Beginning in 1948, the film, which is based on a true story, follows Gu Zidi (Zhang Hangyu), a soldier fighting in the PLA (Peoples Liberation Army) during the Chinese civil war. The opening setpiece establishes the films gritty tone and Gu's character. Involved in standoff in a rubble of a town with the opposing KMT (Chinese Nationalist Party) forces, Gu announces over a bullhorn to the opposing side that they have two choices, they can "Get the bullets or get the dumplings." As Gu's men move in, they are blasted to Hell, and Gu argues with a fellow officer over whether they should retreat shortly before the KMT forces surrender.
Gu, who was pushing to retreat, and watched the officer calling him a coward get blown to buts shortly thereafter, is filled with angry doubt over his seemingly poor decision making. During his post battle fit, he executes a surrendered KMT officer and receives a light three day prison reprimand that he views more as a vacation. While in prison, he befriends a soldier schoolteacher, Wang Jincun (Yuan Weakang), a meek, bookish man, who in jail for his in battle cowardice and lack of fighting mettle.
Gu's next assignment is to protect a mine, and he agrees, asking that Wang be made his Political Officer. This again, shows Gu's personality, Wang is a bad soldier but a good, intelligent man, so Gu's stance of his soldiers having comradery is forefront on his mind (Wang is good to bounce ideas off of, and can write letters home for the mostly illiterate crew).

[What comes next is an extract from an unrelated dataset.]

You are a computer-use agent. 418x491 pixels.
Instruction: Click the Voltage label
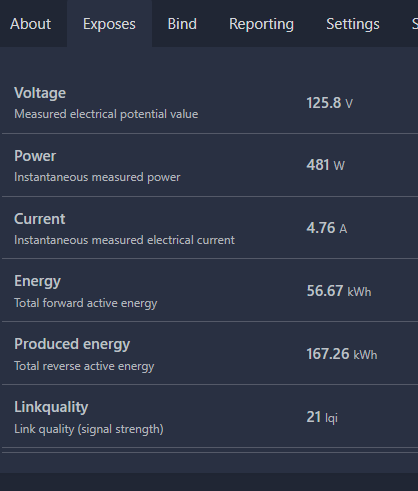40,93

Gu is told to listen for a bugle call that will signal it is safe for them retreat. No call, no retreat, even if that means their destruction. His battalion manages to repel the enemies first wave, but are left with less than twenty men and many wounded among that lot. Some of his men insist they heard the bugle call, but the half deaf Gu did not and reluctantly orders them to stay and fight it out.
In the cruelest twist of fate, only Gu survives. Dressing in the enemies clothing, a shellshocked Gu is taken prisoner by his own forces, and during his convalescence he eventually reveals his true identity. Gu makes it thought the Civil War and fighting in North Korea, and the film embarks on it's last half. 1958, now almost completely deaf and half blind, Gu struggles with guilt over that bugle and, worst of all, the fact that his men were declared MIA and not war heroes/martyrs. The mine area was closed off and buried in a mound of coal. Gu tries to make his voice heard but is eventually left to prove it on his own, in the basest way possible, digging all by his lonesome at the site, hoping to uncover the bodies of his comrades and prove what happened that fateful day.

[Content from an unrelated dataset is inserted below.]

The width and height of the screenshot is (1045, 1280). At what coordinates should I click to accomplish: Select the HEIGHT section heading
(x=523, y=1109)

Assembly largely circumvents politics. While there is mention of the post war aftermath and muddled bureaucracy getting in the way of recognizing the soldiers contribution, really this is a story of survivors guilt, of Gu's struggle to come to terms with how everyone died under his leadership. Finding the actual answer to "Did the retreat bugle call or not?" is more complex than yes or no. One way or the other, Gu would know if he was right to feel guilty, but what he discovers is a more muddled, interesting, and heartbreaking truth.

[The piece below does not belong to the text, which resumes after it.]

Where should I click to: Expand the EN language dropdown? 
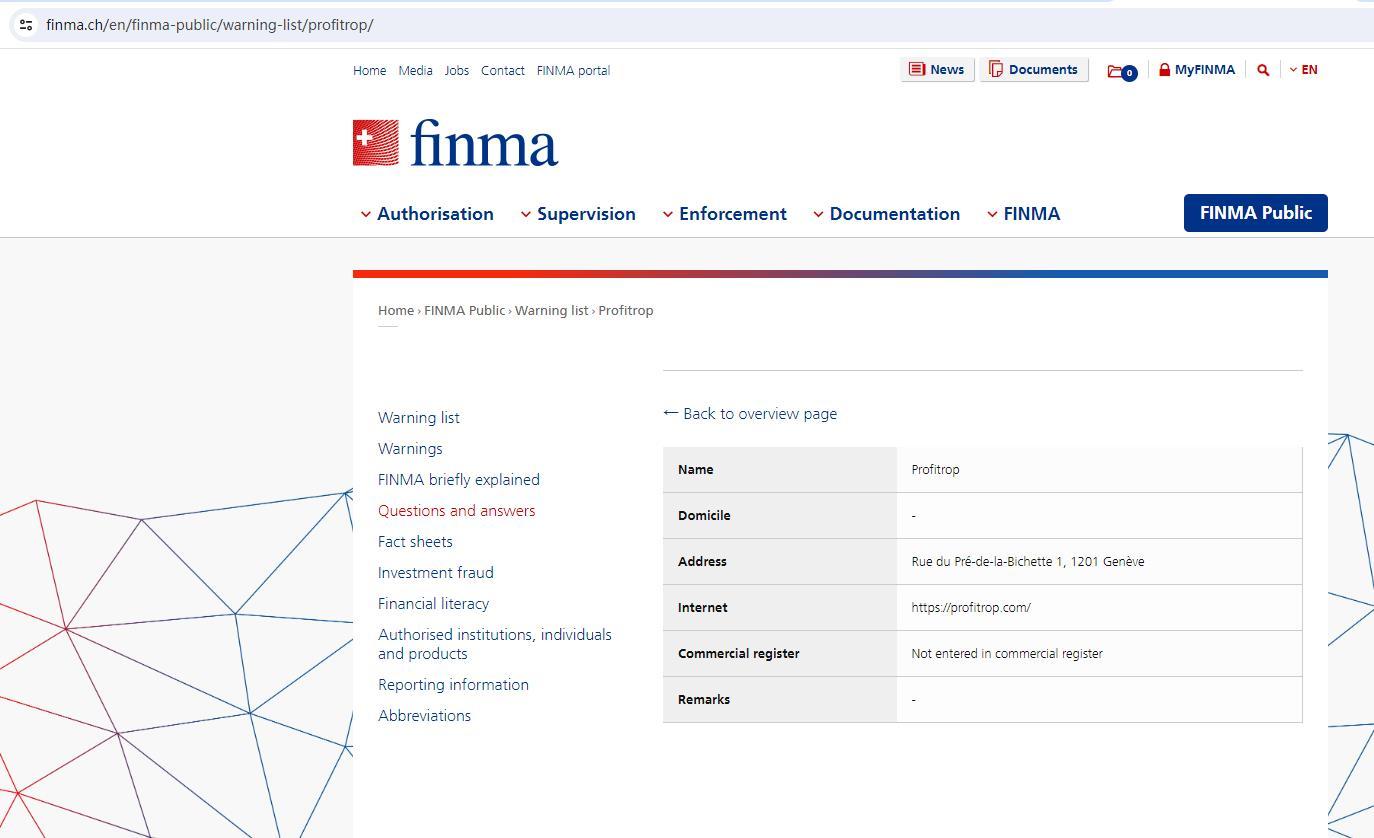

This is a two part film, the first largely dealing with establishing Gu and a couple of Saving Private Ryanstyle action set-pieces. I know it sounds lazy to make the comparison, but really, Ryan's drained look and handheld cinematography opened the door to many war films, Assembly included, aping this style. Its thrilling stuff, appropriately messy and harsh. While Gu is the central character, its actually a tad too focal on him. That is, in the last half, we are supposed to feel his woe over losing his beloved men, he was closer to them than many military commanders would be, but really these men, aside from Wang, are mostly, even as caricatures, a barely-defined lot. Zhang Hangyu is excellent as Gu, largely shouldering the entire film. Assembly's only nagging points are that the script could have supported Gu a bit more by embellishing those around him, notably his fighting compatriots, and not skimped over a few key transitions in his life with basic text info.
The DVD: Tai Seng.
Well, you will never run into anyone who saw the film claiming it to be "colorful." It is a very stark number. As such, you have to take into account the intentionally muted and desaturated look. As such, the color (lack of), grain (lots of), and contrast are in line with its rough feel. The Anamorphic Widescreen transfer is relatively free from any severe artifacts with the only missive being some slightly dull sharpness details (but again, maybe that was the look).
Four audio options include Mandarin DTS, Mandarin, Cantonese, and English 5.1 Surround tracks, as well as Chinese (traditional and Simplified) and English subtitles. I was actually a tad let down by the mix. Its not bad, but in this day and age, you expect your war films and action scenes to have more bombast than I felt this film offered. Everything sounded really midrange, like the treble and bass were EQ'd straight up the middle, and this diminished the crack of the gunfire and thud of the explosives. Subtitles, while well-translated, play a tad fast during some scenes
A second disc of extras includes the film's trailer, a "making of" featurette (55:04), and behind the scenes footage (roughly 6 mins).
Conclusion: Its all right there on the surface, no underlying subtext, just straightforward, cut to the quick drama with the usual war/period film touching points.